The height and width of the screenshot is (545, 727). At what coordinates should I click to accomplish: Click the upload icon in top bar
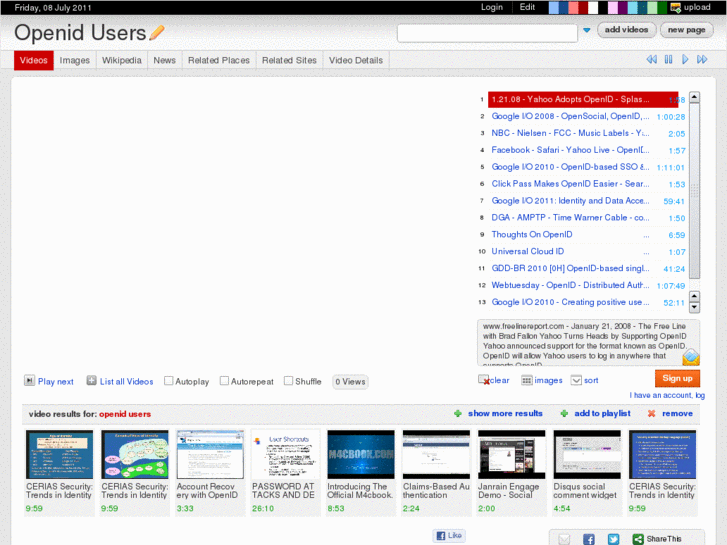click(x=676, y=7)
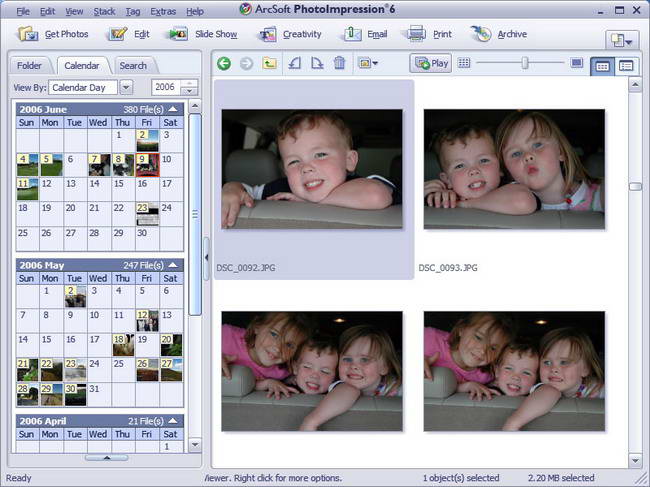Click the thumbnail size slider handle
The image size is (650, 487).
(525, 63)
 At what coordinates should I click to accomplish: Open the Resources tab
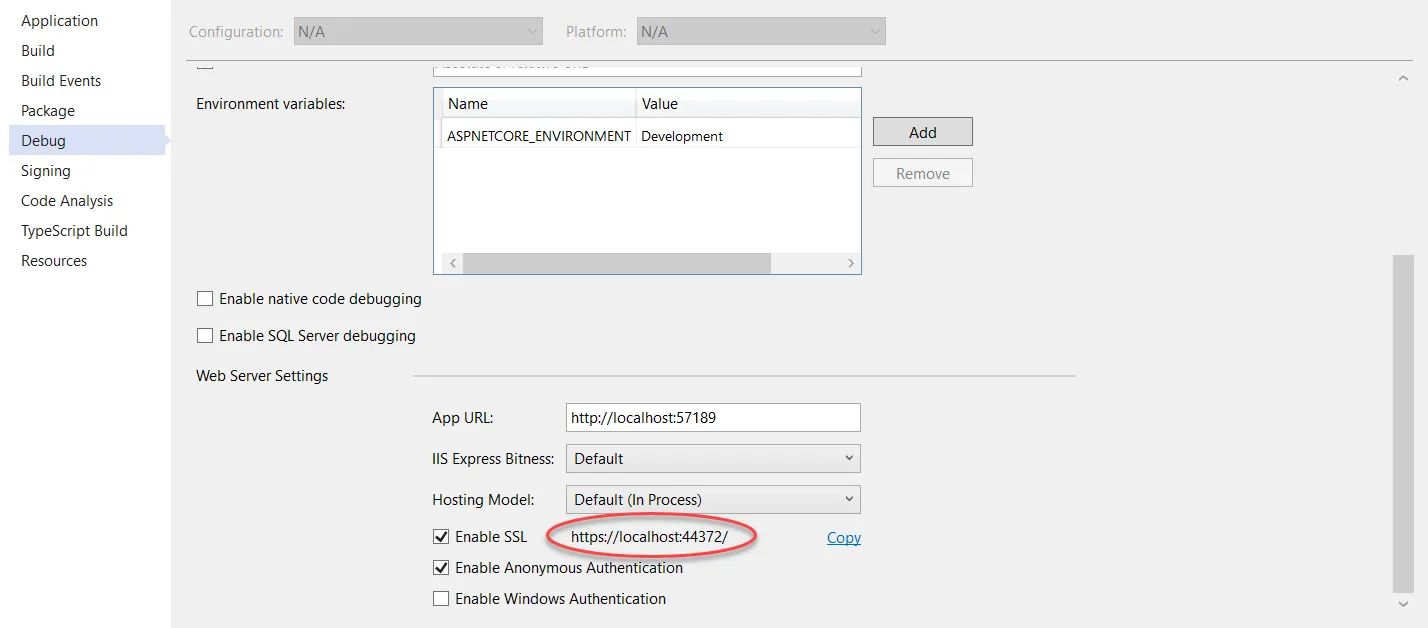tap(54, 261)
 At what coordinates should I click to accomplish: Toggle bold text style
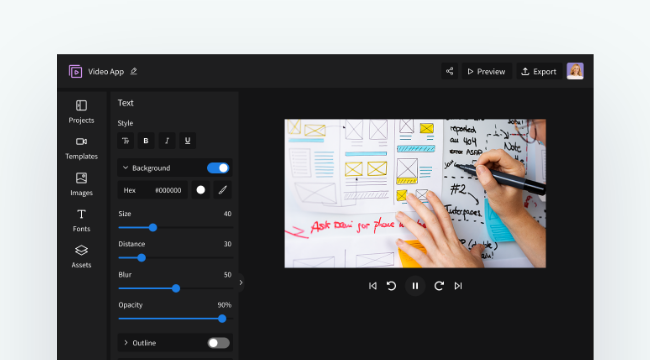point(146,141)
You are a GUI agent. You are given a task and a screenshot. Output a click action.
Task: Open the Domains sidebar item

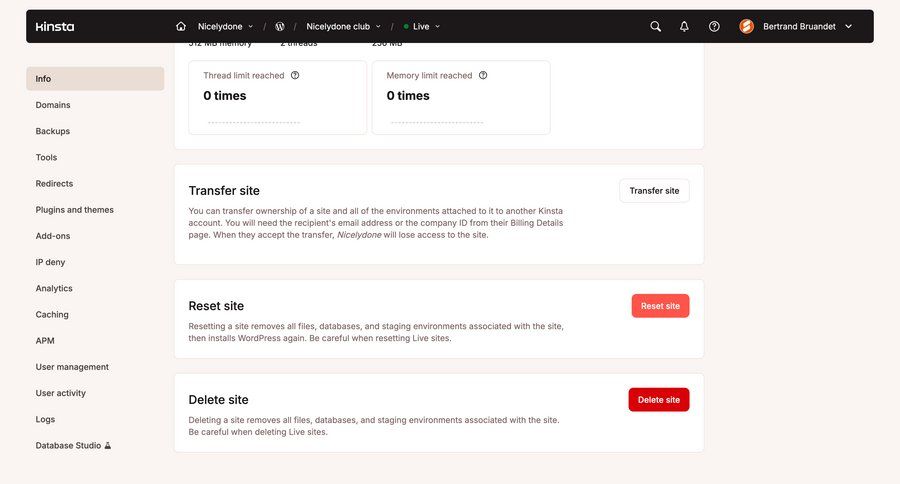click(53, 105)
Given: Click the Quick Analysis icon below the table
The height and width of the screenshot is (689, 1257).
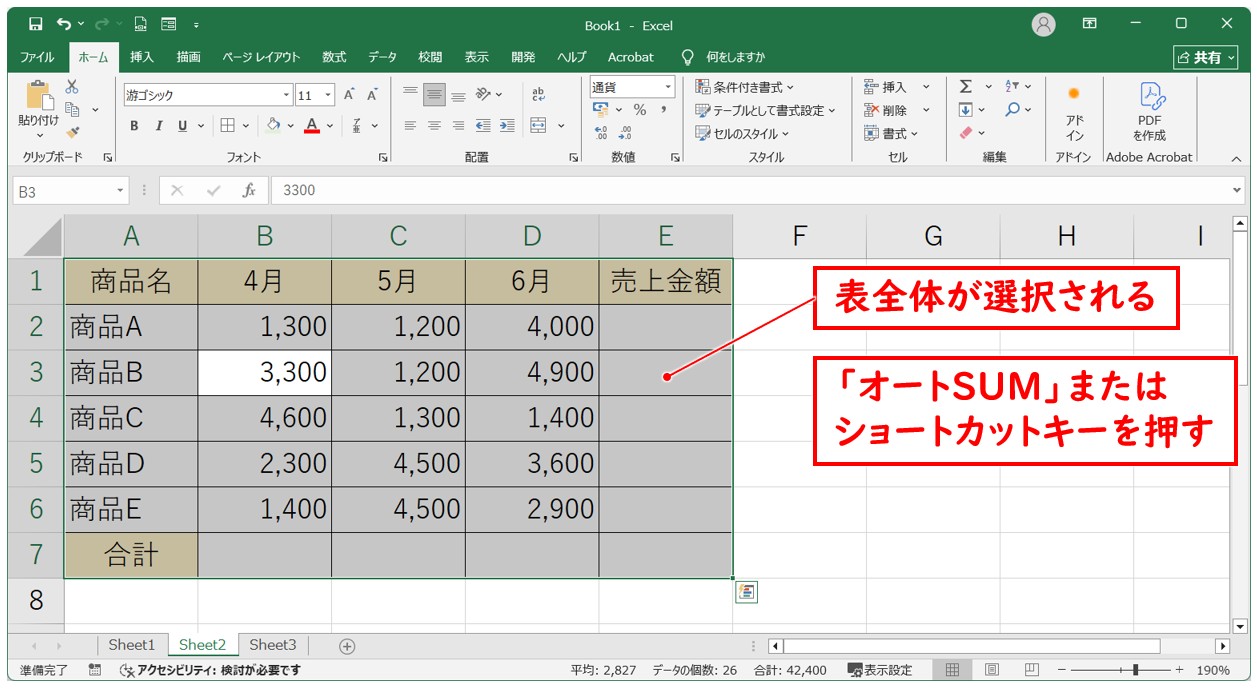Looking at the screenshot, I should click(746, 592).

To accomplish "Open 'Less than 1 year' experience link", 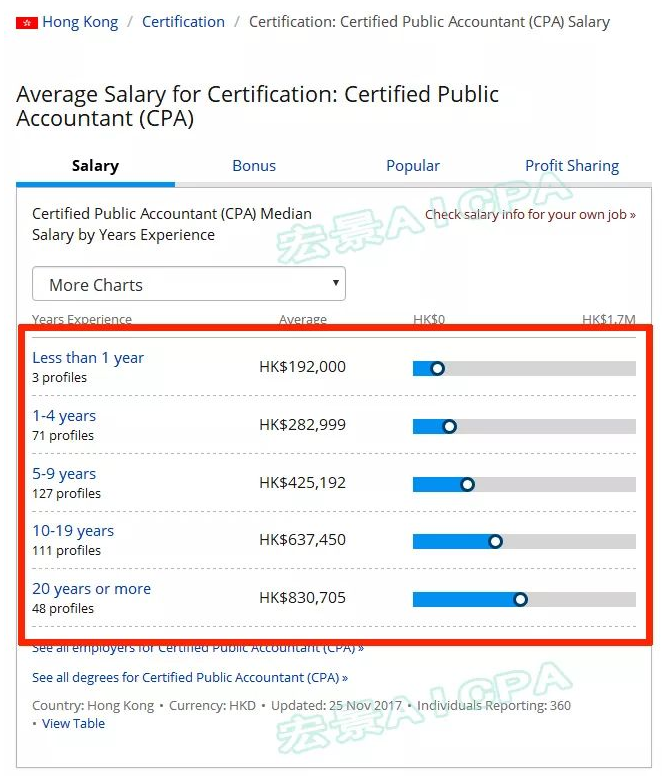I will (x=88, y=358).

-=-=-=-=-

▶ **TASK GOAL**
Repeat the items word for word from the start up to and including the line with "point(146,141)". Leave the pictures out of your answer.

▶ **ANSWER TO THE TASK**
The height and width of the screenshot is (545, 727). At what coordinates should I click to accomplish: Click the upload icon in top bar
click(x=676, y=7)
Click the thumbnail size slider handle
The image size is (650, 487).
(525, 63)
 At what coordinates should I click to accomplish: Open the Resources tab
tap(54, 261)
 At what coordinates should I click to accomplish: Toggle bold text style
point(146,141)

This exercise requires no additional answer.